%\VignetteIndexEntry{GUIDEseq Vignette}
%\VignetteDepends{GUIDEseq}
%\VignetteKeywords{GUIDEseq}
%\VignettePackage{GUIDEseq}
\documentclass[12pt]{article}

<<style, eval=TRUE, echo=FALSE, results=tex>>=
BiocStyle::latex()
@

\usepackage{hyperref}
\usepackage{url}
\usepackage[numbers]{natbib}
\usepackage{graphicx}
\usepackage[section]{placeins}
\bibliographystyle{plainnat}
\author{Lihua Julie Zhu, Michael Lawrence, Ankit Gupta, Herve Pages,\\ Alper Kucukural, Manuel Garber, Scot Wolfe}
\begin{document}
\SweaveOpts{concordance=TRUE}

<<include=FALSE, echo=FALSE, eval=TRUE>>=
library(knitr)
opts_chunk$set(
concordance=TRUE
)
@

\title{GUIDEseq user's guide}
\maketitle
\tableofcontents
%%%%%%%%%%%%%%%%%%%%%%%%%%%%%%%%%%%%%%%%%%%%%%%%%%%%%%%%%%%%%%%%%%%%%%%%%%%%%%%
\section{Introduction}
The most recently developed genome editing system, CRISPR-Cas9 has greater 
inherent flexibility than prior programmable nuclease platforms because 
sequence-specific recognition resides primarily within the associated sgRNA,
which permits a simple alteration of its recognition sequence. The short 
Protospacer Adjacent Motif (PAM), which is recognized by Cas9, is the chief 
constraint on the target site design density. Because of its simplicity and 
efficacy, this technology is revolutionizing biological studies and holds 
tremendous promise for therapeutic applications(Ledford, 2015; 
Cox et al., 2015).  

However, imperfect cleavage specificity of CRISPR/Cas9 nuclease within the 
genome is a cause for concern for its therapeutic application. S. pyogenes Cas9 
(SpyCas9)-based nucleases can cleave an imperfect heteroduplex formed between 
the guide sequence and a DNA sequence containing a functional PAM where the 
number, position and type of base mismatches can impact the level of activity
(Hsu et al., 2013; Mali et al., 2013; Fu et al., 2013). This degree of 
promiscuity is problematic for therapeutic applications, since 
the generation of DNA breaks at unintended (off-target) sites has the potential
to alter gene expression and function through direct mutagenesis or the 
generation of genomic rearrangements. Experimentally defining the number and 
activity of off-target sites for a given Cas9/sgRNA complex genome-wide is 
critical to assess and improve nuclease precision.

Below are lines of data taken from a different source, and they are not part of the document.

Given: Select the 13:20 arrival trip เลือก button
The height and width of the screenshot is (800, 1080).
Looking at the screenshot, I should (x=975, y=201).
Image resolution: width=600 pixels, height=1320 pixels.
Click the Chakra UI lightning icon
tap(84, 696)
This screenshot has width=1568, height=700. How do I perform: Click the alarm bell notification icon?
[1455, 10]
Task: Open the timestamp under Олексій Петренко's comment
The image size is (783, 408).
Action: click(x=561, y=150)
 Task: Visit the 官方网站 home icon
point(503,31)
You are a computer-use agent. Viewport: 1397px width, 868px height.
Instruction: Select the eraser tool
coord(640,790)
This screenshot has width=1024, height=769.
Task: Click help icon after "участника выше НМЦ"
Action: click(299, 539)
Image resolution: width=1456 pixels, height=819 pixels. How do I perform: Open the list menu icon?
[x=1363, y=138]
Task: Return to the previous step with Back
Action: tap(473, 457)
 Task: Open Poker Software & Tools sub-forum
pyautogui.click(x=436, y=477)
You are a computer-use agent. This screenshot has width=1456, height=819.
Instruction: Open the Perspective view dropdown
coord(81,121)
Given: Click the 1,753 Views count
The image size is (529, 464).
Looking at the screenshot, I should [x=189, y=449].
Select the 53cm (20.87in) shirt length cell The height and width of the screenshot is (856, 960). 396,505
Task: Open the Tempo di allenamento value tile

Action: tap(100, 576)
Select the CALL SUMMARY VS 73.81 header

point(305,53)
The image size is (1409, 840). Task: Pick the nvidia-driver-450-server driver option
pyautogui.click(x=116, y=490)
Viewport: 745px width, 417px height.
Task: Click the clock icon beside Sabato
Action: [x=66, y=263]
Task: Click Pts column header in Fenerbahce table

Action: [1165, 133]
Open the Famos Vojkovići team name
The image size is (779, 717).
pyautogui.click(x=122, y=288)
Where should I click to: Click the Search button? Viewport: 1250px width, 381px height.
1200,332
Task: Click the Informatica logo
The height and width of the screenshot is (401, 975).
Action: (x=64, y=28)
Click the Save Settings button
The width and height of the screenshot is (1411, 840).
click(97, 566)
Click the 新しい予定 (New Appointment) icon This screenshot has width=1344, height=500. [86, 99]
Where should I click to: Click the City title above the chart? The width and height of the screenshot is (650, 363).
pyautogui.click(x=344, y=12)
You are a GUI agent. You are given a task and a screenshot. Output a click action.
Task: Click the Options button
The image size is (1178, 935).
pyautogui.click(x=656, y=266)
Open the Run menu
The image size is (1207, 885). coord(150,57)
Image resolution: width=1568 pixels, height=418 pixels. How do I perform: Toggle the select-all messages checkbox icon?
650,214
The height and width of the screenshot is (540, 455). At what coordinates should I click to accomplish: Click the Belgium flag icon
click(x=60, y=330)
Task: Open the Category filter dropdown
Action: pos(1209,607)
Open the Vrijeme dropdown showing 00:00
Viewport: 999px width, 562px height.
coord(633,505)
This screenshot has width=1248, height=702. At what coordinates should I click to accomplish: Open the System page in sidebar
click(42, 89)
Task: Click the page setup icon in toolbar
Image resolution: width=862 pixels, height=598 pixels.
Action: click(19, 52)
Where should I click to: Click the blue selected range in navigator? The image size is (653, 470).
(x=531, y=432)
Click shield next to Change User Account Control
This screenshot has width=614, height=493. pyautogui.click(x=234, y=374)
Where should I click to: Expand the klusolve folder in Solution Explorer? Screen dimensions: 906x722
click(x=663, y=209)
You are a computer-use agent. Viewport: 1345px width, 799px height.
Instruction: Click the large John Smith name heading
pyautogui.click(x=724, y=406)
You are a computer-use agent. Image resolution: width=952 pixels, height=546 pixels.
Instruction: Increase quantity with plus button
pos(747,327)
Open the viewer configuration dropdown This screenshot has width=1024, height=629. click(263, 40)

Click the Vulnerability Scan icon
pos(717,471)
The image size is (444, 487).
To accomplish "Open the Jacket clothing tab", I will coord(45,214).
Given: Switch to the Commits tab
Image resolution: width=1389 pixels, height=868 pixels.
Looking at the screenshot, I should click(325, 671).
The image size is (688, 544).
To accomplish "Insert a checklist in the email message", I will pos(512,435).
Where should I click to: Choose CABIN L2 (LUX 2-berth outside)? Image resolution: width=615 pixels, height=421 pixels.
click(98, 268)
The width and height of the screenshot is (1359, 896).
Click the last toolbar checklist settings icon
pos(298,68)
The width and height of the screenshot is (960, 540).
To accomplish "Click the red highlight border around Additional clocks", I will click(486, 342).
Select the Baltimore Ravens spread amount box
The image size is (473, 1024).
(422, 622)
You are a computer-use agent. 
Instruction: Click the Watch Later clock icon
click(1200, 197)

A new suite of genome-wide off-target detection methods have recently been 
described that can identify sites with low cleavage activity within a 
population of nuclease-treated cells. One of the most sensitive and 
straightforward methods to employ is GUIDE-seq (Tsai et al., 2015).
This method relies on erroneous NHEJ-mediated DNA repair to capture 
co-introduced blunt-ended double stranded oligonucleotides (dsODNs) at 
Cas9-induced breakpoints within the genome. The GUIDE-seq dsODNs display high 
insertion frequency (up to 50\% of the measured indel rate (Tsai et al., 2015)) 
at Cas9-induced DSBs, thereby tagging these loci for selective amplification and 
subsequent deep sequencing. The method is quite sensitive as off-target sites 
with >0.1\% indel frequency can be detected, and the frequency of dsODN 
insertion appears to be correlated with the frequency of Cas9-induced lesions 
at each site (Tsai et al., 2015). This method has been used successfully to 
evaluate the precision of Cas9 and its variants (tru-sgRNAs (Tsai et al., 2015) 
or PAM variants (Kleinstiver et al., 2015)). Given its favorable properties, 
GUIDE-seq could become a standard in the nuclease field for off-target analysis.

While the GUIDE-seq method is straightforward to employ, to date no 
bioinformatic tools have been released to the community to support the analysis
of this data. We developed \Biocpkg{GUIDEseq} package to faciliate the analysis
of GUIDE-seq dataset, including retaining one read per unique molecular 
identifier (UMI), filtering reads lacking integration oligo sequence (dsODNs), 
identifying peak locations (cleavage sites) and heights, merging cleavage sites
from plus strand and those from minus strand, and performing target and off
target search of the input gRNA. This analysis leverages our 
\Biocpkg{ChIPpeakAnno} package (Zhu et al., 2010) for merging cleavage sites 
from plus strand and minus strand, and \Biocpkg{CRISPRseek} package 
(Zhu et al., 2014) for defining the homology of any identified off-target site
to the guide sequence and Cas9 PAM specificity.  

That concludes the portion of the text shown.